(Items from a data source)

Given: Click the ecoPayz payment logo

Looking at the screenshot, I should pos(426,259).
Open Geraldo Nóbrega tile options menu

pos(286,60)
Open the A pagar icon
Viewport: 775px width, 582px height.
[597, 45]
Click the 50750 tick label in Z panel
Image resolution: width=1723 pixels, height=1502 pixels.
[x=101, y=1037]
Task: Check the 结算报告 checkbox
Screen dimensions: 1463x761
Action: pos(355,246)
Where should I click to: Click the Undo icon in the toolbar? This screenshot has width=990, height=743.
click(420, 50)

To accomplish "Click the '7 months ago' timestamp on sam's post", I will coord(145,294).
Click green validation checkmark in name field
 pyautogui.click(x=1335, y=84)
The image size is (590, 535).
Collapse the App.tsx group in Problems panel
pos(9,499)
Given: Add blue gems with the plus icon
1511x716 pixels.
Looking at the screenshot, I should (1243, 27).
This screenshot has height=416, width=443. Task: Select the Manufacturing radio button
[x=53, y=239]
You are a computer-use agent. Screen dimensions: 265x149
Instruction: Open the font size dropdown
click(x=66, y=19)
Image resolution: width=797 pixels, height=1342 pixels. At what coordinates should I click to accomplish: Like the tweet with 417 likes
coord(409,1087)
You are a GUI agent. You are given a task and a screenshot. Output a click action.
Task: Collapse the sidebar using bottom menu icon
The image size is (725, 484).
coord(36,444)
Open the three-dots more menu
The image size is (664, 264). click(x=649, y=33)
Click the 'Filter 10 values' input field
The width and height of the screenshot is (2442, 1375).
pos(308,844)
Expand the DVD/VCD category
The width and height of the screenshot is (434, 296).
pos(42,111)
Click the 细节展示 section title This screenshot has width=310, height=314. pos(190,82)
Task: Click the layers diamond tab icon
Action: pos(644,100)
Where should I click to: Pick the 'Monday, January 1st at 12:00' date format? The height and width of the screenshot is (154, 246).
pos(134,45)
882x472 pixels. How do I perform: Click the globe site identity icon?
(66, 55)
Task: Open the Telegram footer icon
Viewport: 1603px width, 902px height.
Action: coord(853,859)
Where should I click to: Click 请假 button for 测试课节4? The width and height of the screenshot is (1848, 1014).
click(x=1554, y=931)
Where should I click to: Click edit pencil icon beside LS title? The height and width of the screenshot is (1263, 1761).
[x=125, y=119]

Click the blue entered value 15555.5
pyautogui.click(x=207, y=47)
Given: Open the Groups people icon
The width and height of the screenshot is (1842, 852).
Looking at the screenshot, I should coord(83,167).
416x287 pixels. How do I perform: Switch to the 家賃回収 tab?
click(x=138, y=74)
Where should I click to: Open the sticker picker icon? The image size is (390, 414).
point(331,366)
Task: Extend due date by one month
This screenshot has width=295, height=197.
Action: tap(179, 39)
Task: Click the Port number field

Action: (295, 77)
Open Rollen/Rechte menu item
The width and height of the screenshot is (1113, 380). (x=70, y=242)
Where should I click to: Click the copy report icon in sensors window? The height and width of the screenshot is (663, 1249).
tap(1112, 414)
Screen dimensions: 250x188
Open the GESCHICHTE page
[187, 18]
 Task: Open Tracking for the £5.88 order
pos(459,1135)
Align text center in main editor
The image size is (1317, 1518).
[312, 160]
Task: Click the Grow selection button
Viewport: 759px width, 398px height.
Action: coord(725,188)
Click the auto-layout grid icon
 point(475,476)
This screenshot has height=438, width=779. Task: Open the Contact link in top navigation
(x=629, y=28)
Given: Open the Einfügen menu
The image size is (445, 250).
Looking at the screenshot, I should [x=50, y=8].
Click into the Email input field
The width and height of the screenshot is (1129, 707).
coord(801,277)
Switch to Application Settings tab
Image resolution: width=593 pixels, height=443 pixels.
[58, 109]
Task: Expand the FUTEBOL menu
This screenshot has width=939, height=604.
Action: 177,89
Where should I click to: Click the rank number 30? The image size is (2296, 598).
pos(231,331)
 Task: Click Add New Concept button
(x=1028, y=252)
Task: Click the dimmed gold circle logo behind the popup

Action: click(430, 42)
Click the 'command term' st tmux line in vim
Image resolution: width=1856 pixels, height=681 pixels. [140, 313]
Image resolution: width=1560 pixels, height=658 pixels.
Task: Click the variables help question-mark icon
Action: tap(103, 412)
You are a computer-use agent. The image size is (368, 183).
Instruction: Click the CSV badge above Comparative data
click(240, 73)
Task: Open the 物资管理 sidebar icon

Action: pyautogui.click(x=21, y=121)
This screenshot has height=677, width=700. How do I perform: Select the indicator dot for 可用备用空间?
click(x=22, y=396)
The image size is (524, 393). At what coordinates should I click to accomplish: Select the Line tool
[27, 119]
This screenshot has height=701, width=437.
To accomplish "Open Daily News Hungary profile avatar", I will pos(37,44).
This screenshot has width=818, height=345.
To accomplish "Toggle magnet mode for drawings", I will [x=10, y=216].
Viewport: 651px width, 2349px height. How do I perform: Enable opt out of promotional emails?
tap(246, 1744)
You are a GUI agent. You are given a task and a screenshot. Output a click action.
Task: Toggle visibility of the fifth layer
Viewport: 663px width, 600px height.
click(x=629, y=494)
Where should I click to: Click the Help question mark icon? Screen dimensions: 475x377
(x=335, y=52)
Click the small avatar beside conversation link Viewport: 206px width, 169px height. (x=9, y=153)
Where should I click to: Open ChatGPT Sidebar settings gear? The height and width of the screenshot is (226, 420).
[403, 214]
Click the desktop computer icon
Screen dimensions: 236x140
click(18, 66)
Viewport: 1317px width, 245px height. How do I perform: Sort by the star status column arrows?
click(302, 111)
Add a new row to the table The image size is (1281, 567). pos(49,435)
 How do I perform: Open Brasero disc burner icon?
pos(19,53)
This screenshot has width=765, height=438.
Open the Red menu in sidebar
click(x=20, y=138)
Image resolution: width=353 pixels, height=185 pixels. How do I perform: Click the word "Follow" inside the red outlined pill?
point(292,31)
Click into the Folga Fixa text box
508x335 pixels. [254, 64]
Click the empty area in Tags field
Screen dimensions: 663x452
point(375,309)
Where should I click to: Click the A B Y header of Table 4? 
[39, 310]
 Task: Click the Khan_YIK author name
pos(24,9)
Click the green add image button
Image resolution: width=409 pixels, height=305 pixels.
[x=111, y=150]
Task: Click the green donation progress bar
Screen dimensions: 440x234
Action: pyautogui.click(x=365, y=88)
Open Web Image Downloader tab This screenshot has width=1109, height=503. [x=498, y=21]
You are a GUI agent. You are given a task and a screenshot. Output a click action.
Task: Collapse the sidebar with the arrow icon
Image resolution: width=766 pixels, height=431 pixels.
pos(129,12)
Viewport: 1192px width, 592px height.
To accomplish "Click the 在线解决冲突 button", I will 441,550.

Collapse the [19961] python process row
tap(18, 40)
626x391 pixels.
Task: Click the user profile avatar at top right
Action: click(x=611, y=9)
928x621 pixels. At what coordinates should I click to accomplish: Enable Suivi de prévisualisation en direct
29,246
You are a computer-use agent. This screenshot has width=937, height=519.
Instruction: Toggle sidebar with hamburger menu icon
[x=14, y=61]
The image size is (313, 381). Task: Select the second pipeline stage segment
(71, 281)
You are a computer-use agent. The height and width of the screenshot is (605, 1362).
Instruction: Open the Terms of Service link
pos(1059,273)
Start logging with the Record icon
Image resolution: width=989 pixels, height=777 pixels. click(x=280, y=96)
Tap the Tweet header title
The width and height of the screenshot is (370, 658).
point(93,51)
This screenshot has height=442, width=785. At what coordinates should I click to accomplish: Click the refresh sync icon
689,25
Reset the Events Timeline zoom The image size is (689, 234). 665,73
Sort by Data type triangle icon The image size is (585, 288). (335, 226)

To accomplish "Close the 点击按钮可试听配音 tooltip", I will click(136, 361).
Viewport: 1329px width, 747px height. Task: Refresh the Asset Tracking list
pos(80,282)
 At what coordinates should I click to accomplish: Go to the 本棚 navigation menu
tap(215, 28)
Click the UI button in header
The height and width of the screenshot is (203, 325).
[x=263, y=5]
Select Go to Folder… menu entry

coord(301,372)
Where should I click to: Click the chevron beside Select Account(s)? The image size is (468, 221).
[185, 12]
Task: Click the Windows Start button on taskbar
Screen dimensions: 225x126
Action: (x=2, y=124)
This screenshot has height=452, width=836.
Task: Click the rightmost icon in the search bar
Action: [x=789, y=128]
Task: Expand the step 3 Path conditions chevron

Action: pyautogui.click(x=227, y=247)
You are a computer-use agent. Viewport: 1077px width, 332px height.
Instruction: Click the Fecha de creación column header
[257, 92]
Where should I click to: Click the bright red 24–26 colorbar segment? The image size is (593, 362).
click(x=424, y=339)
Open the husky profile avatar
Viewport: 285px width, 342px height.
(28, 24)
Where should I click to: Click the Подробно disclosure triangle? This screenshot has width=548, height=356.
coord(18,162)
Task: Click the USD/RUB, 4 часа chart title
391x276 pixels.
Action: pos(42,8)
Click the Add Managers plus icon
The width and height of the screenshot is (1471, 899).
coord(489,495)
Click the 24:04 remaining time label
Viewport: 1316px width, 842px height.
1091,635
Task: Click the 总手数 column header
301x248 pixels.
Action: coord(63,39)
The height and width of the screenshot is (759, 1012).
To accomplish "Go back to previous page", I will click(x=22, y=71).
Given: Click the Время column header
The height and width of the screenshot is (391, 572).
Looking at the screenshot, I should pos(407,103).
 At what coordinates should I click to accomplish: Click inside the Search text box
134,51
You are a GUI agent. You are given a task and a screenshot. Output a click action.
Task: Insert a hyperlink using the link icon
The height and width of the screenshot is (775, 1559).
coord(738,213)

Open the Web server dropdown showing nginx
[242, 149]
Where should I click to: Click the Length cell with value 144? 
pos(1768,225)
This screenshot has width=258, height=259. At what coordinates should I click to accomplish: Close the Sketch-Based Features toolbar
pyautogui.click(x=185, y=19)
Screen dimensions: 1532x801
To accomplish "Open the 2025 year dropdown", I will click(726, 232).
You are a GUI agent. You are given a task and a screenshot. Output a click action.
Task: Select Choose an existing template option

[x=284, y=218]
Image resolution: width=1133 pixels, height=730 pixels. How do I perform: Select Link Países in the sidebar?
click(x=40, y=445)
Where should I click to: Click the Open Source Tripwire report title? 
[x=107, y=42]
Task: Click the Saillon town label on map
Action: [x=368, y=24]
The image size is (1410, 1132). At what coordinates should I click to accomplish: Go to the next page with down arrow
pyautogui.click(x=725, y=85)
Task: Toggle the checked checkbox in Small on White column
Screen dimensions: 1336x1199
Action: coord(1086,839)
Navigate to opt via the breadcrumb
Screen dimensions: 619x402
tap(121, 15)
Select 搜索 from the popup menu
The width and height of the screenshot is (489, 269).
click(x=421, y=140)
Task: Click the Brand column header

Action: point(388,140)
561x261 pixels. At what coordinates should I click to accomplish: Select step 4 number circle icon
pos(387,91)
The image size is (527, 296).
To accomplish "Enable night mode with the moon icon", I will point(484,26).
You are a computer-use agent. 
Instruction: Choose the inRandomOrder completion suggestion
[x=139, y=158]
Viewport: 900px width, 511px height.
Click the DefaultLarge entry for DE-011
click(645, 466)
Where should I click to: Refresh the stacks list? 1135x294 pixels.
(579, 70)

▶ _Stated problem_: Reproduce verbatim the lines of the items above, starting at the line that contains "Image resolution: width=1133" and ending at the line that contains "Action: [x=368, y=24]".

▶ _Result of the task_:
Image resolution: width=1133 pixels, height=730 pixels. How do I perform: Select Link Países in the sidebar?
click(x=40, y=445)
Where should I click to: Click the Open Source Tripwire report title? 
[x=107, y=42]
Task: Click the Saillon town label on map
Action: [x=368, y=24]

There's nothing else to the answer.